Worth noting: Colorbar has its sights set on doubling revenue to ₹1,000 crore in FY26, and is betting big on premiumisation from luxe packaging to store upgrades.
Zoom out: with Nykaa and Mamaearth already listed, India’s beauty IPOs have had mixed results. Despite buzzy launches, both stocks have faced pressure from high competition and thin margins. Colorbar will need to show that it can scale profitably, not just prettily.
That said, Colorbar’s IPO timing could still work, India’s beauty industry is booming, with deal counts and venture funding touching all-time highs.
While we are on IPOs,
Logistics unicorn Shiprocket is prepping for a confidential IPO filing.
Backed by Temasek and Zomato, the company is looking to raise ₹2,000–2,500 crore via a mix of fresh issue and OFS.
Shiprocket handles ₹25,000 crore+ GMV for nearly 1.5 lakh sellers, with 60% of business coming from non-metro markets. The funds will go toward tech upgrades, warehousing, and acquisitions.
4. Stocks that kept us interested 🚀
1. India’s graphite giants shine as Japan steps back ⚡
Shares of HEG and Graphite India surged up to 15% after Japan’s Resonac Holdings announced it’s closing graphite electrode production in China and Malaysia.
Graphite electrodes are essential components used in electric arc furnaces to melt scrap metal during steel production.
Resonac, a top global supplier, is trimming nearly a third of its global capacity, scaling back operations to improve margins amid intense local competition.
After the cuts, only four plants will remain, in Japan, the US, Austria, and Spain.
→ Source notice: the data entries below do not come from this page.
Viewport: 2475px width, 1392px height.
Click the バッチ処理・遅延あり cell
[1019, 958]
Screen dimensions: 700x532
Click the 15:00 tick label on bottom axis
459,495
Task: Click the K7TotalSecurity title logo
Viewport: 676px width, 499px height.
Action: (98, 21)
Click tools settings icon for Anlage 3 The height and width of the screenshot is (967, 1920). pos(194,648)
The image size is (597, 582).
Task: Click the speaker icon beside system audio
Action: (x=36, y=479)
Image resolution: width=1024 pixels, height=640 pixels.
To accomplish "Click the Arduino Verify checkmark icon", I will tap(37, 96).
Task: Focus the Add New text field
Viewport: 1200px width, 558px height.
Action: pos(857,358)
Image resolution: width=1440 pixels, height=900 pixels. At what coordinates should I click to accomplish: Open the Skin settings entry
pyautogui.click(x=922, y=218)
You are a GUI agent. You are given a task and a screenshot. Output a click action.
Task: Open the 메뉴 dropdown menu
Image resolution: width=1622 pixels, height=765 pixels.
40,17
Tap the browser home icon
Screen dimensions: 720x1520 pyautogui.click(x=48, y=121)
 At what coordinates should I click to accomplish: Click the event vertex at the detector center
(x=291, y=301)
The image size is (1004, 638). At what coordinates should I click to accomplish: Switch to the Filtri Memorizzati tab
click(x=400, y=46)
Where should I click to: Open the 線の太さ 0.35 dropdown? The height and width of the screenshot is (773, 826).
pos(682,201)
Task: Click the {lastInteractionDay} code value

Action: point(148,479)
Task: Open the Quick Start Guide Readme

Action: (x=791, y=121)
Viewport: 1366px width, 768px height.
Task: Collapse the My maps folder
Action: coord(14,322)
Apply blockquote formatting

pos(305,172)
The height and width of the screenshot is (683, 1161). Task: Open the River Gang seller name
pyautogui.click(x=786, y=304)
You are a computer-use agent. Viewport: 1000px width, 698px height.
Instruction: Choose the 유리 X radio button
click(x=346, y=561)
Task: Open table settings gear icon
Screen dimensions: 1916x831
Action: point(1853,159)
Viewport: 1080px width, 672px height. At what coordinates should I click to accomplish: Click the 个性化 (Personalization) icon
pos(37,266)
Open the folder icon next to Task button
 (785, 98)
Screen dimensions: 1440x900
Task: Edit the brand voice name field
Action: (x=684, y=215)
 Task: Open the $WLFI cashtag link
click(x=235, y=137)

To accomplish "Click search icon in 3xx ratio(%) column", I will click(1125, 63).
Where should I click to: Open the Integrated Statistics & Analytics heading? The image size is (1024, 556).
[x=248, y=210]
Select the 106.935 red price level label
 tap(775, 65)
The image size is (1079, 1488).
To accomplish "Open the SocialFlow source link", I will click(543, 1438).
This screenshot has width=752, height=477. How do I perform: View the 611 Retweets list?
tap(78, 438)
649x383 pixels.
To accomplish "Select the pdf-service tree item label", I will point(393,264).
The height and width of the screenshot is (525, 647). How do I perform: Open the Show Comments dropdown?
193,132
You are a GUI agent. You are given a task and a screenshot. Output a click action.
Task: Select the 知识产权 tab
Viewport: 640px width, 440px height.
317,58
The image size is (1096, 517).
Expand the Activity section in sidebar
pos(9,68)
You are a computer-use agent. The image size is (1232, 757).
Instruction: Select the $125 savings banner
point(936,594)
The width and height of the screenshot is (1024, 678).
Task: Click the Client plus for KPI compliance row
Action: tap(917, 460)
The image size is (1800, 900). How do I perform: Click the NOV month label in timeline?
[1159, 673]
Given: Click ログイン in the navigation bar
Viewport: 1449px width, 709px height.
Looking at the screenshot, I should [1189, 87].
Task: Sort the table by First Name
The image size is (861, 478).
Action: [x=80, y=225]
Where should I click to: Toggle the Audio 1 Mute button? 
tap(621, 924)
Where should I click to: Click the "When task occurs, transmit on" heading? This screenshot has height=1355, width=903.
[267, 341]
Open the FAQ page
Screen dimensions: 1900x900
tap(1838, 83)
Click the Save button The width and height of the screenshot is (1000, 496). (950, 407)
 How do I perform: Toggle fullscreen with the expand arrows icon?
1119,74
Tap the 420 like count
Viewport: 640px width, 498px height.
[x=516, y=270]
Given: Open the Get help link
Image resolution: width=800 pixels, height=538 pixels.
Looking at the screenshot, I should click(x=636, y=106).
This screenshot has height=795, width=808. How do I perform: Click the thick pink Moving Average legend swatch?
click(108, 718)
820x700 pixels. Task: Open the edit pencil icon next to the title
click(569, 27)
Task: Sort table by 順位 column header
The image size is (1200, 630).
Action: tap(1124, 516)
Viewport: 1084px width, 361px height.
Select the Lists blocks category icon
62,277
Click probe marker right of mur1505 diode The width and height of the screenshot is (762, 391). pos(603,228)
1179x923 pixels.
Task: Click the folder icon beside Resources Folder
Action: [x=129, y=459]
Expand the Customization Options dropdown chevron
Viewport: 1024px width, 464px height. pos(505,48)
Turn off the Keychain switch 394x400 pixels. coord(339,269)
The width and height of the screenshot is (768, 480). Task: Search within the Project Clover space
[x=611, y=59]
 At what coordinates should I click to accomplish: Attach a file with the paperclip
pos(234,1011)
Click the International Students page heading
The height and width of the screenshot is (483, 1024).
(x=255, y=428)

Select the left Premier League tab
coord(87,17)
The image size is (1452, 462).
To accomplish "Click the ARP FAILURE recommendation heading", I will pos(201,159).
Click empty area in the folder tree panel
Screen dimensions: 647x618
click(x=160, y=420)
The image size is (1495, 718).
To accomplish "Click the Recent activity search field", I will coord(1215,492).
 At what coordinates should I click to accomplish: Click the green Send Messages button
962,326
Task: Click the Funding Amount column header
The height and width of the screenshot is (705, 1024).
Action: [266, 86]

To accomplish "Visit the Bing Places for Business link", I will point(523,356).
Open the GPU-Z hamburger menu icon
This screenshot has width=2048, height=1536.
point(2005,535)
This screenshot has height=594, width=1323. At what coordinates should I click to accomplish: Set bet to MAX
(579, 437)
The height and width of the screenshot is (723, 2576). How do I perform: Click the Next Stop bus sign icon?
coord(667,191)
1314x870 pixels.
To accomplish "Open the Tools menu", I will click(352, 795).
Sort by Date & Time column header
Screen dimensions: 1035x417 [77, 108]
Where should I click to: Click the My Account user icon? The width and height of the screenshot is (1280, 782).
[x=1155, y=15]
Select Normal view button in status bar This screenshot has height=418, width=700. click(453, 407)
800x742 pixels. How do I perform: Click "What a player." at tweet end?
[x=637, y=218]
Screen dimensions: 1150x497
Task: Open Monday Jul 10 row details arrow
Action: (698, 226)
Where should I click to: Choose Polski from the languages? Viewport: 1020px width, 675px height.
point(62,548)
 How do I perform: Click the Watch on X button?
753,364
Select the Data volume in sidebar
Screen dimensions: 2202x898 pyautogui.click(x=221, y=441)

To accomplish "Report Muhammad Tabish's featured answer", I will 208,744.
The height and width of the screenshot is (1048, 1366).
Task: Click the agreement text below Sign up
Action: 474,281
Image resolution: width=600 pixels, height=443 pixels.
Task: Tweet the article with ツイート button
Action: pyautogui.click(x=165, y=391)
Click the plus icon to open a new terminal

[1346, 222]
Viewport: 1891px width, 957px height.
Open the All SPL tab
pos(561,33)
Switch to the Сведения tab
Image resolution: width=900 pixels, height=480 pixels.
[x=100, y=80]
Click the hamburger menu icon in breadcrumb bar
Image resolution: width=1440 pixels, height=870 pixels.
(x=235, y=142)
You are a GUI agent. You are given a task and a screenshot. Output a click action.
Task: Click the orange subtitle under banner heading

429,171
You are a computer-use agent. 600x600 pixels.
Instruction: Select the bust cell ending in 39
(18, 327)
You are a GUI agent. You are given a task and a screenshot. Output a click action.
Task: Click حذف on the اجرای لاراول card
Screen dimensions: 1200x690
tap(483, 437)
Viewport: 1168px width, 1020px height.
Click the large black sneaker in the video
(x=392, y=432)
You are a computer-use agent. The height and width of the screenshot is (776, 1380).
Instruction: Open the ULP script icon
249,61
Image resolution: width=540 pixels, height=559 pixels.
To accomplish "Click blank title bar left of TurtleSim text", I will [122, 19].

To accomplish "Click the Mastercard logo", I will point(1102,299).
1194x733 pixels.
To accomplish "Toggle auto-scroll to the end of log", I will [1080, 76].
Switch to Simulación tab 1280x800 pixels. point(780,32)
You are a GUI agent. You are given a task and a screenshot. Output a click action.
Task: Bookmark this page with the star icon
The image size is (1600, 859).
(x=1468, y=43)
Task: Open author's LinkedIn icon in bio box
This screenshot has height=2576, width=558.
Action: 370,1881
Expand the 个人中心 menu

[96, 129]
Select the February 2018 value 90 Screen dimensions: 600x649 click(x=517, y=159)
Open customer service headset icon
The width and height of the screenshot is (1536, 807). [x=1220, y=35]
Why India’s cheering: with a major player stepping back in Asia, Indian giants like HEG and Graphite India gain both pricing power and export tailwinds. HEG already exports 70% of its output to over 30 countries, while Graphite India brings global exposure through its German unit.
2. Reliance Power’s Bhutan solar leap ☀️
Reliance Power signed an agreement with Bhutan’s Green Digital to develop the country’s largest 500 MW solar power project in a ₹2,000 crore joint venture. The stock ended over 1% higher following the announcement.
A 500 MW solar power project can generate enough electricity to power nearly all of Bhutan during peak demand.
The deets: the deal is structured as a 50:50 partnership and marks Bhutan’s biggest private-sector solar FDI yet, under the Build-Own-Operate (BOO) model.
In addition to the solar project, the two companies will jointly execute and run the 770 MW Chamkharchhu-I hydroelectric project, further boosting Bhutan’s renewable energy push.
Stock trend: Reliance Power shares climbed as much as 3.6% and are now up nearly 16% in May alone.
What else are we snackin’ 🍿
🛒 Kirana callout: India’s FMCG distributors’ body AICPDF has announced an indefinite boycott of all Turkish-origin consumer goods, impacting over 1.3 crore kirana stores nationwide.
🥤 Rasna’s Jumpin start: Rasna has entered the ready-to-drink market by acquiring Jumpin from Hershey’s India.
🧬 Gene deal: Regeneron is buying 23andMe for $256M via bankruptcy auction and says it will stick to privacy rules when handling genetic data.
🍎 iPhone shift: Apple supplier Hon Hai (Foxconn) is pumping $1.5B into its India unit to ramp up iPhone production as Apple doubles down on its China-to-India shift.
That’s a wrap! Don’t let the weekday blues get to you.